Supreme Court Reaffirms that Social Benefits Cannot Trump Competition Under the Sherman Act
Antitrust defendants have repeatedly failed to convince the Supreme Court it should recognize social objectives—that do not enhance competition—as defenses to restraints of trade challenged under the Rule of Reason analysis applied to most Sherman Act claims. The Supreme Court extended that string of losses with its recent decision in NCAA v. Alston, which ruled, once again, that a defendant cannot defend restraints of trade by arguing they serve some social good more important than competition..
In Alston, plaintiffs, current and former student-athletes, challenged the NCAA’s restrictions on education-related compensation, alleging that the NCAA’s rules violate Section 1 of the Sherman Act. The NCAA unsuccessfully argued that Rule of Reason analysis—which focuses on a challenged restraint’s effects on competition—should not even be applied to its rules because maintaining amateurism in college sports serves the societally important non-commercial objective of higher education. The Supreme Court rejected this argument and reaffirmed that a defendant cannot escape the Rule of Reason’s consideration of anticompetitive and procompetitive effects by claiming that its restraints on trade serve important social objectives beyond enhancing competition.
Purported benefits to society that are unrelated to competition do not make unreasonable restraints of trade any less unlawful. Thus, the Supreme Court held that the district court correctly applied the Rule of Reason in declaring the NCAA’s limits on education-related benefits violated the Sherman Act after finding that those rules were stricter than necessary to achieve any procompetitive benefits.
In so holding, the Supreme Court reaffirmed its rejection of social benefits as justifications for anticompetitive conduct in National Society of Professional Engineers v. United States, 435 U.S. 679 (1978) (rejecting public safety as an affirmative defense under the Rule of Reasons for engineers’ association’s ban on competitive bidding) and FTC v. Superior Court Trial Lawyers Association, 493 U.S. 411 (1990) (rejecting indigent defendants’ access to legal representation as a justification for lawyers’ otherwise unlawful fee agreement to raise rates). The Sherman Act precludes inquiry into whether competition is good or bad, and the Supreme Court has long reasoned that the Act reflects a legislative judgment that competition is the best method of allocating resources and will result in lower prices and better goods and services.

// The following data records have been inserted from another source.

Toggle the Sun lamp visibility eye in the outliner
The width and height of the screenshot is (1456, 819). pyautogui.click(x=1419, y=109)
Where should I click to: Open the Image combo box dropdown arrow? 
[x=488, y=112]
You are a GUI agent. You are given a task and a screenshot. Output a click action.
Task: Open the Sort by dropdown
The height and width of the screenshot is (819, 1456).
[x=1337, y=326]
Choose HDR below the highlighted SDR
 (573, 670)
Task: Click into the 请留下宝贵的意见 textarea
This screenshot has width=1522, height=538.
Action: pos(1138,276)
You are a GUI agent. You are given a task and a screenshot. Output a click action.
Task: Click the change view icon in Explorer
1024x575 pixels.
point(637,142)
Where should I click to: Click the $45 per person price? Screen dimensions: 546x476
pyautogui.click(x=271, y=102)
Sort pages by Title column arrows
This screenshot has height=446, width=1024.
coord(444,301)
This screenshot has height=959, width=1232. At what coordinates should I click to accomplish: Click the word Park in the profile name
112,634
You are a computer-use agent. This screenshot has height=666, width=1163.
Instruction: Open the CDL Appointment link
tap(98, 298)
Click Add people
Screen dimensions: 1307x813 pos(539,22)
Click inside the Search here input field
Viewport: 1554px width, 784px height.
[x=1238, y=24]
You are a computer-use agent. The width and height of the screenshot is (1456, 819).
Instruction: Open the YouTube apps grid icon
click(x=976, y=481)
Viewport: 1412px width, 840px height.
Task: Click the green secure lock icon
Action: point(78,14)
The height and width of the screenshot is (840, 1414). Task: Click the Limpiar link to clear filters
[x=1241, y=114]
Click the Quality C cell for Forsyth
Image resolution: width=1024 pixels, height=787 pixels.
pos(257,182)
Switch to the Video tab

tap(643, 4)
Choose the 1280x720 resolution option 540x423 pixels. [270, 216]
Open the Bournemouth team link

While the Supreme Court’s ruling was limited to the legality of restraints on education-related payments to student athletes, Alston stands for the broader principle that restraints of trade that on their face may have social benefits are nonetheless violations of the Sherman Act if they harm competition. Alston also recognizes that a nonprofit organization like the NCAA—which is “organized to maximize revenue”—cannot claim immunity from the antitrust laws based on its non-profit status. 141 S. Ct. at 2159.
This most recent antitrust decision from the Supreme Court both reaffirms that defendants cannot escape antitrust liability by dressing up purported benefits to society as defenses to unreasonable restraints of trade and stays the course in following Supreme Court precedent that focuses the Rule of Reason on challenged restraints’ effects on competition.